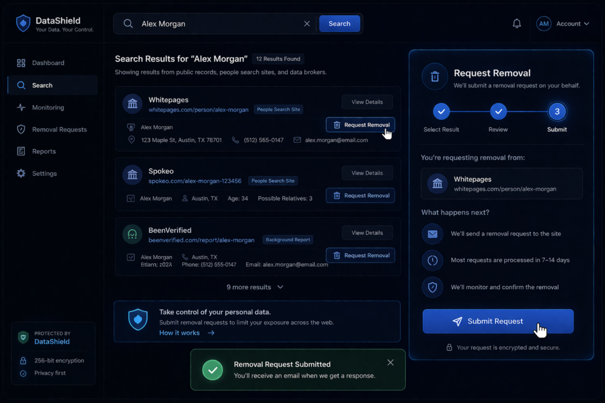
Task: View Details for the Spokeo result
Action: 367,173
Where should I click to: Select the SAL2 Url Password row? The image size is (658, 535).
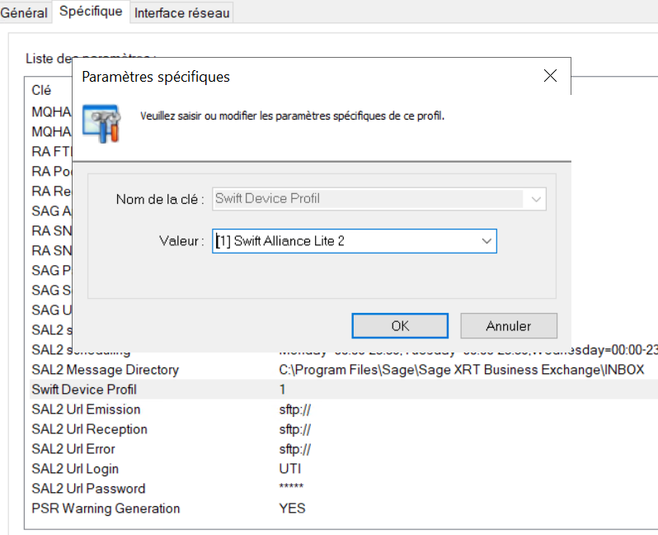click(x=88, y=489)
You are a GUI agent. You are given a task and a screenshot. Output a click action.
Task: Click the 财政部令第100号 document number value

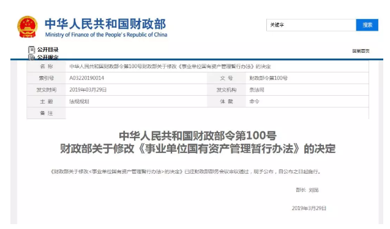[268, 78]
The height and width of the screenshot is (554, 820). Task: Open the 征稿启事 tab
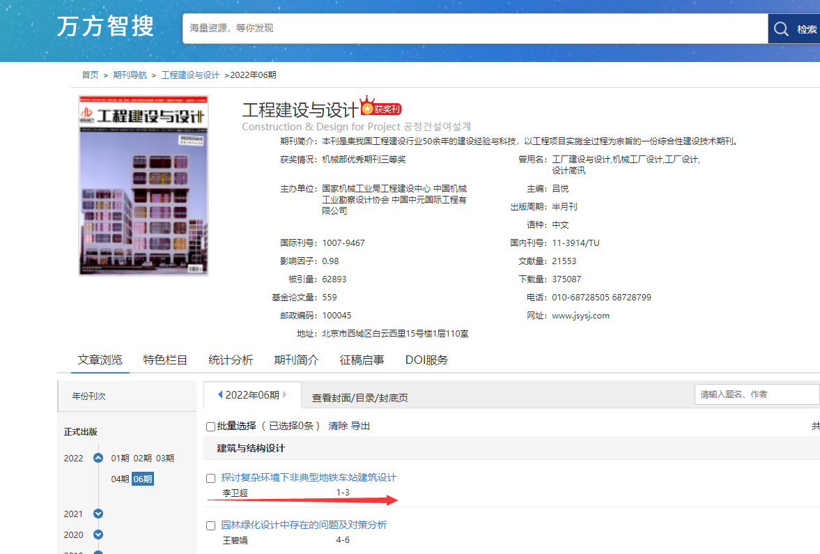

**WORK TO BE COMPLETED**
The lines wanted run from the one with "Where should I" through the final line of the data; repeat them word for word and skip every picture.

**OUTPUT**
Where should I click to: Select the SAL2 Url Password row? The image size is (658, 535).
click(x=88, y=489)
You are a GUI agent. You are given a task and a screenshot. Output a click action.
Task: Click the 财政部令第100号 document number value

[268, 78]
The height and width of the screenshot is (554, 820). Task: Open the 征稿启事 tab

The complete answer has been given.